Now, let me be clear, my family has made a living in some form of fossil fuel extraction or servicing for the better part of the last 30 years. The hardworking men and women in this industry have made great sacrifices and contributed significantly to our country through their efforts. 

This quibble is with the members of the corporate suites, and the politicians that have looked the other way while boards abrogated their environmental and societal responsibilities while stuffing executives’ pockets with bonuses, shareholders pockets with dividends, and political campaigns with donations and resources. 

As of the end of January, there were 3,406 orphan wells in Alberta, with another 94,000 inactive wells in the province.

According to Alberta’s own numbers, they estimate that the cost to clean up every oil and gas well could be in excess of $30.1 billion. But the Alberta Energy regulator only holds about $225 million in security on those wells. 

These same producers currently have $173 million in deficient taxes to Alberta’s rural municipalities.

Yesterday, Prime Minister Justin Trudeau announced a $1.7 billion package to clean up and remediate abandoned and orphan wells in British Columbia, Alberta, and Saskatchewan. Alberta’s share of that package is $1 billion with another $200 million loan to the Orphan Well Association. 

While that figure only puts a small dent in the liabilities the province faces, it’s $1.2 billion more dollars than taxpayers should be footing for a financial and environmental liability that rests with the sector. 

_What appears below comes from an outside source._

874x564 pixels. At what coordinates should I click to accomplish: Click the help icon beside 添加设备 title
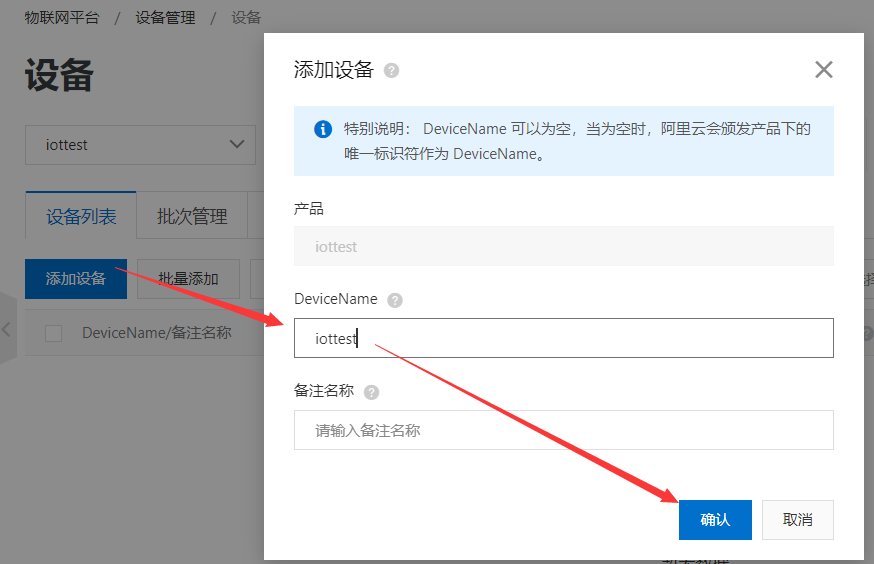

Yesterday, news broke that Canada’s producers had sent a letter to federal Natural Resources Minister Seamus O’Reagan. In that letter, Canadian Association of Petroleum Producers CEO Tim McMillan encouraged the federal government to freeze the carbon tax and delay new climate change regulations.

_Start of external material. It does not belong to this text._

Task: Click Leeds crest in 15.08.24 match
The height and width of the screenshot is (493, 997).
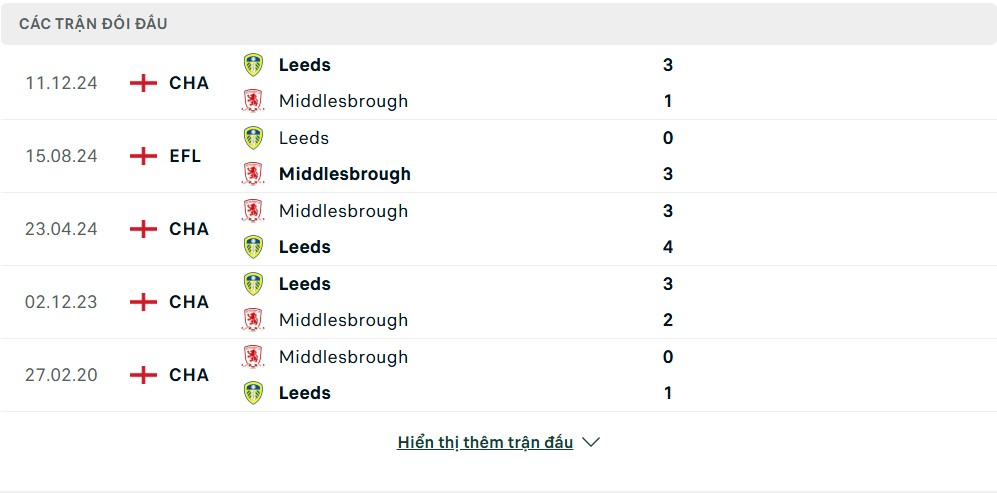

Among the requests is suspension of environmental reporting on emissions, delays on reporting on air and water pollution, postponing new fuel efficiency standards. 

The association is using the cover of a public health emergency as leverage to fight regulations that they have up to this point been unsuccessful in fighting against. 

The lobby group argues they are financially constrained by the Covid-19 crisis, a valid argument. 

If the presence of a crisis is cause for pause on these issues, would the absence of the same crisis lead to support for these important measures? Unlikely. 

Claims that the crisis make it unsafe for staff to conduct the required monitoring without risking health and safety strain credulity, particularly when they continue to operate fly-in, fly-out camps in Northern Alberta, one of which has been the source of a significant outbreak that has spread to other provinces now as transient workers return to home

These actions are nothing more than a crass cry of “please sir, may I have some more!” as the government doles out cash to cover for the industry’s incompetent management, whose priorities have lied with increasing executive compensation, building cash reserves, cutting workforces, and providing dividends and share buybacks – all while taking generous tax cuts and incentives from the Government of Alberta intended to foster job growth. 

If we’re going to bail out anyone, it should be the families who have made this industry sustainable in spite of the messed-up priorities of its leadership, not because of it. 

While the energy sector, in all its forms, is important to Canada’s economy and recovery post-Covid-19, it’s time that we said enough is enough to the oil lobby. 

We need to stop privatizing the profits while socializing the liabilities, or we need to let them fail and be replaced by more competent and accountable operators. 


Robbie Kreger-Smith is a consultant for restaurants, communications, and marketing with previous partisan political experience in Alberta.